→ **Required work**
Below are some entries; reproduce them exactly and leave every picture out.

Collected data
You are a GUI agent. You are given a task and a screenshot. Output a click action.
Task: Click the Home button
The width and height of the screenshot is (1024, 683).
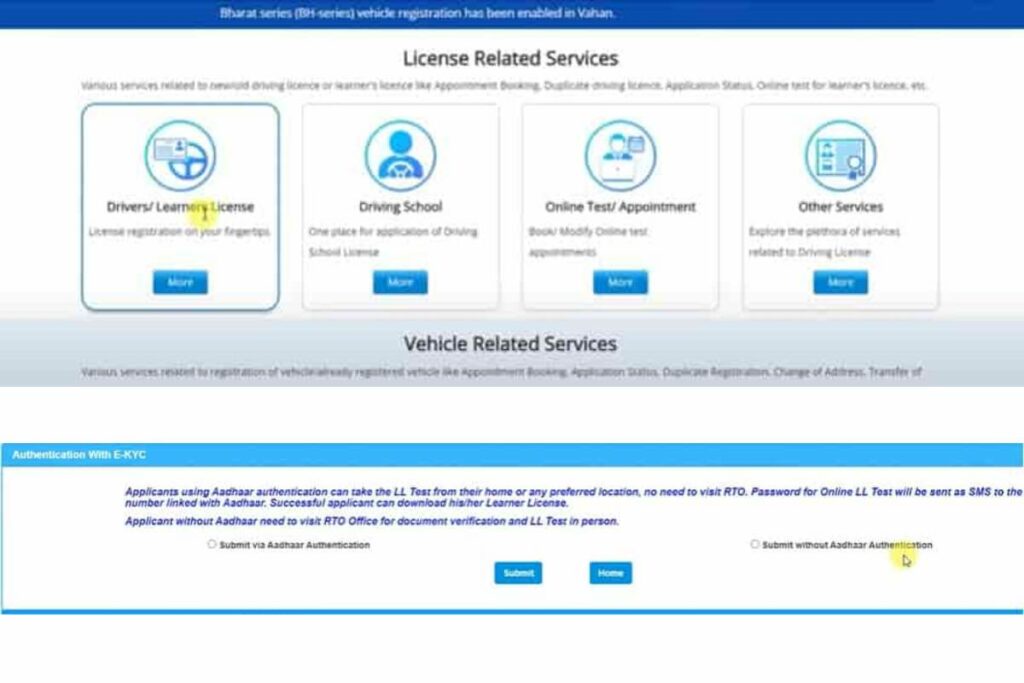(x=609, y=573)
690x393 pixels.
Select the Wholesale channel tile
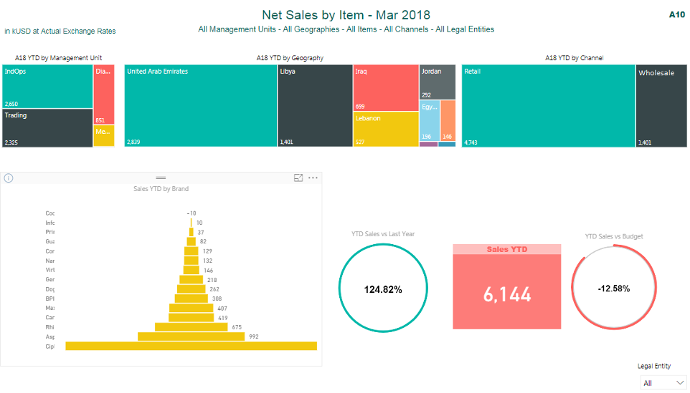coord(661,106)
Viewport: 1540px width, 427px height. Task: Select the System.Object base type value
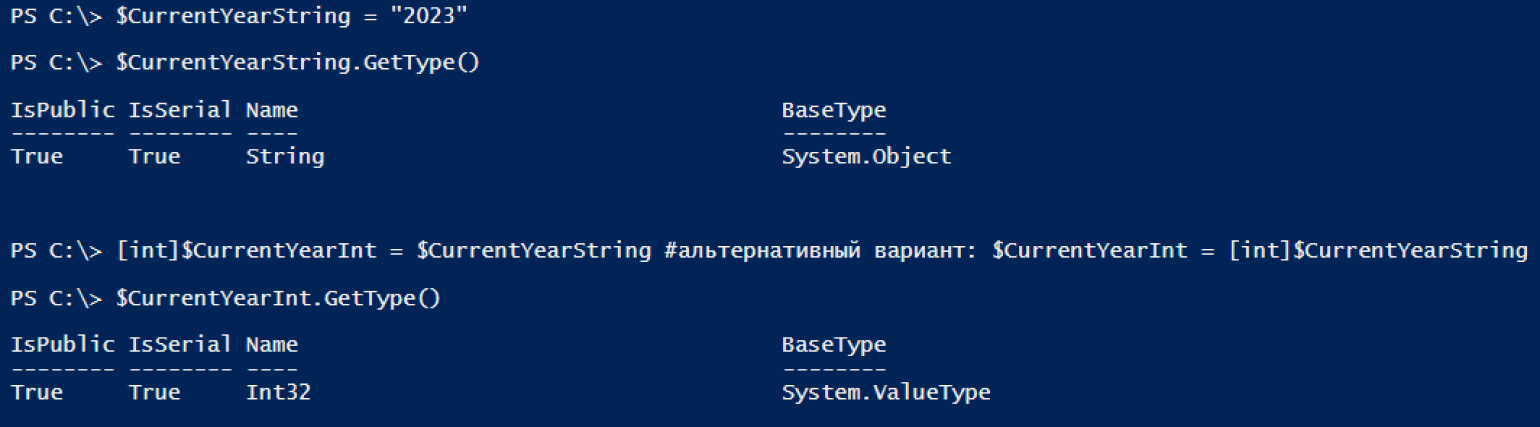(x=866, y=156)
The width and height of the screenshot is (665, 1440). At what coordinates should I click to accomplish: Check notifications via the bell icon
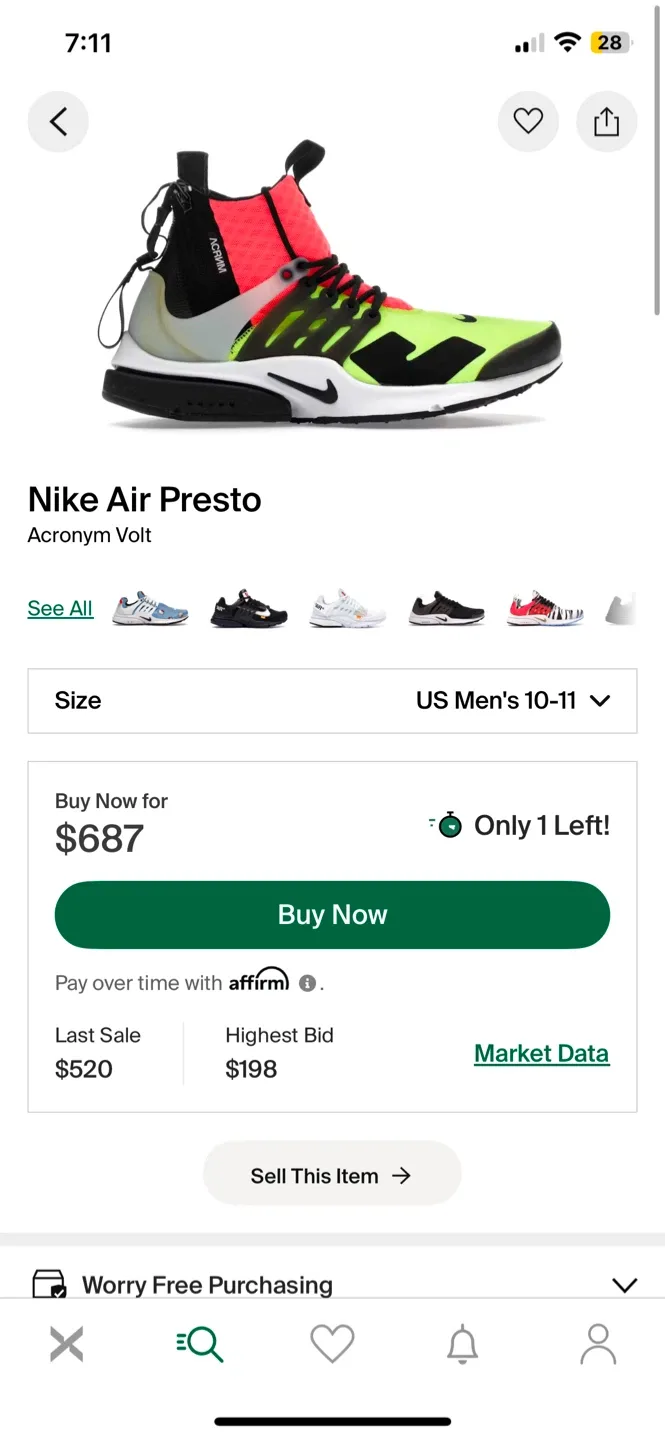point(462,1344)
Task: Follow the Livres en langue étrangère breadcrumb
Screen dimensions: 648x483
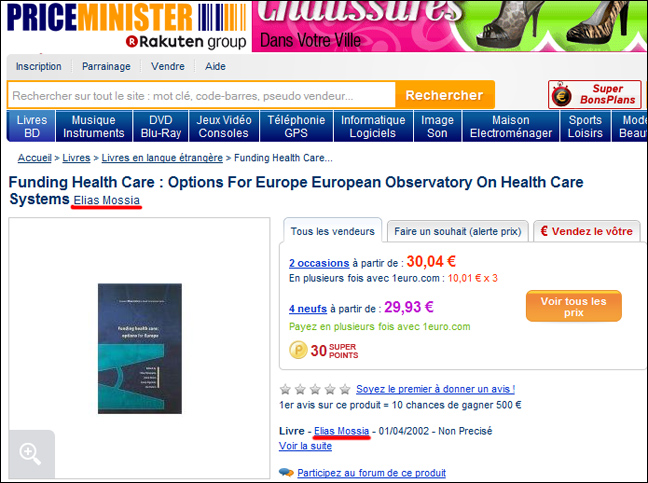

→ **Output for this exercise**
You are a GUI agent. You are given a task and a screenshot. Output a click action.
Task: Click the Home button
The width and height of the screenshot is (1024, 683).
(x=609, y=573)
690x393 pixels.
Select the Wholesale channel tile
coord(661,106)
Viewport: 1540px width, 427px height. Task: Select the System.Object base type value
(x=866, y=156)
The width and height of the screenshot is (665, 1440). At what coordinates should I click to accomplish: Check notifications via the bell icon
point(462,1344)
Task: Follow the Livres en langue étrangère breadcrumb
Screen dimensions: 648x483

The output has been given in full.